Reputation: 3401
haystack:
<h2 >a · · ·
</h2>
<div class="indent">
aaaa
</div>
<h2 >b · · ·
</h2>
<div class="indent">
bbbb
</div>
pattern I used:
#<h2[^>]*>(a|b)(?!</h2>)[\s\S]*</h2><div class="indent">((?!</div>)[\s\S]+)</div>#
this pattern only matches the first h2 content(e.g. a · · ·
) and the content in last div(e.g. bbbb
)
but I whan it to match all content in the h2 and div to make an one to one map(e.g. a · · ·
=>aaaa
,b · · ·
=>bbbb
), how do I do this?
Upvotes: 0
Views: 144
Reputation: 208545
[\s\S]*
and [\s\S]+
are greedy, meaning they will match as many characters as possible. Try changing them to [\s\S]*?
and [\s\S]+?
.
With your current regex, if you were to put your [\s\S]*
into a capturing group you would see that it matches the following:
· · ·
</h2>
<div class="indent">
aaaa
</div>
<h2 >b · · ·
Adding the ?
at the end makes this lazy, so instead of matching as much as possible it will match as few characters as possible, so it will stop at the first </h2>
like you want. The same reasoning applies to the [\s\S]+
later in your regex.
It also looks like this should fail on your sample string because you have </h2><div...
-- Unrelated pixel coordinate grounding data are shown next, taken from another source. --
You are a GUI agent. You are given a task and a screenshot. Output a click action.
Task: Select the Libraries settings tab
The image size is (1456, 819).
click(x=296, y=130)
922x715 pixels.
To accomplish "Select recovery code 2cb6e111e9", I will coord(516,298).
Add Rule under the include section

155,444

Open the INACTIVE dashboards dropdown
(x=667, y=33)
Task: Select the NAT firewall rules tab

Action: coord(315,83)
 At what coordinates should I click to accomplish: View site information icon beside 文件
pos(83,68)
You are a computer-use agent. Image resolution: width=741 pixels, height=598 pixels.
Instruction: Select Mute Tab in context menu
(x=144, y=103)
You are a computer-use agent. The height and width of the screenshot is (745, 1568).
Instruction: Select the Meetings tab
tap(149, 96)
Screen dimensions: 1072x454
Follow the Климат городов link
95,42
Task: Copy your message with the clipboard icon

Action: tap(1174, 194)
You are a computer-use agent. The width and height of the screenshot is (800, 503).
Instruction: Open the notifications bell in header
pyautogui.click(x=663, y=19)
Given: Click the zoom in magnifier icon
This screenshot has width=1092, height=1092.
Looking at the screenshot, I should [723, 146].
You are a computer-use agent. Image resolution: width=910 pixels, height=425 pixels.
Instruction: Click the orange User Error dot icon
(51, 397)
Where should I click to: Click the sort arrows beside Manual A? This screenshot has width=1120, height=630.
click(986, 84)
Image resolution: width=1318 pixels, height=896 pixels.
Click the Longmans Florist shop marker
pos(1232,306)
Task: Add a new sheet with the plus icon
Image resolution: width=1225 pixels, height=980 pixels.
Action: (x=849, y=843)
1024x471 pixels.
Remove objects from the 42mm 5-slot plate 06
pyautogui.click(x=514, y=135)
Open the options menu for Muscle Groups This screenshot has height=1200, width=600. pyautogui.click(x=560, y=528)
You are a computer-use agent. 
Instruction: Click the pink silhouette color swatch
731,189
in the middle of your regex, but in your sample text there is always a newline between the closing </h2>
and the <div>
, you should probably change this section to </h2>\s*<div...
. End result:
#<h2[^>]*>(a|b)(?!</h2>)[\s\S]*?</h2>\s*<div class="indent">((?!</div>)[\s\S]+?)</div>#
But don't parse HTML with regex!
Upvotes: 1